Following the Revolutionary War, the British ceded their claims in North America to the American government, against the desire of their Native American allies. As a result, the status of Indian lands was ignored in the Treaty of Paris, which was the peace and land settlement between the British and the American colonies. Many Haudenosaunee fled to Canada after the Revolution in order to continue receiving British support. Later, some of the Haudenosaunee returned to their home in the Ohio region. Those that returned often got into violent conflict with colonists trying to settle the area. The Treaty of Fort Stanwix was intended to serve as a peace treaty between the Americans and the Haudenosaunee, as well as secure other Indian lands farther west, which the Haudenosaunee had gained by conquest during the Beaver Wars in the last century. Joseph Brant was the leading Haudenosaunee at the start of negotiations. He said, "But we must observe to you, that we are sent in order to make peace, and that we are not authorized, to stipulate any particular cession of lands." Brant had to leave early for a planned trip to England. The leading Indian representatives who signed the treaty were Cornplanter and Captain Aaron Hill. In this treaty, the Haudenosaunee Confederacy ceded all claims to the Ohio territory, a strip of land along the Niagara river and all land west of mouth of Buffalo creek. In Pennsylvania, the land acquired in this treaty is known as the "Last Purchase".

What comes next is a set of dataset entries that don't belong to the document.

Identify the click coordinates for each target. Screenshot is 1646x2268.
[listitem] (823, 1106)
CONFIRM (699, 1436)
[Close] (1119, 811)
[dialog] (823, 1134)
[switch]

The Six Nations council at Buffalo Creek refused to ratify the treaty, denying that their delegates had the power to give away such large tracts of land and asked the Americans for return of the deeds and promised to indemnify them for any presents they had given. The general Indian confederacy also disavowed the treaty because most of the Six Nations did not live in the Ohio territory. The Ohio Country natives, including the Shawnee Indians, the Seneca-Cayuga, the Lenape (Delaware) and several other tribes, rejected the treaty. A series of treaties and land sales with these tribes soon followed:

- 1785 Treaty of Fort McIntosh with Wyandotte, Delaware, Chippewa and Ottawa leaders for lands in Ohio
- 1786 Treaty of Fort Finney with Shawnee leaders for portions of Ohio
- 1788 Phelps and Gorham Purchase with the Haudenosaunee for lands in New York State east of the Genesee River
- 1789 Treaty of Fort Harmar reiterating claims in Ohio
- 1794 Treaty of Canandaigua establishing peace with the Haudenosaunee and affirming lands rights in New York State east of the Genesee River
- 1797 Treaty of Big Tree with the Haudenosaunee for lands in New York State west of the Genesee River
The Treaty of Fort Stanwix was a significant blow to the Haudenosaunee. The Revolutionary War had significantly weakened the strength of the confederacy, and the negotiations at the Treaty of Fort Stanwix served to further divide them. After the war, the Haudenosaunee never returned to their former influential status.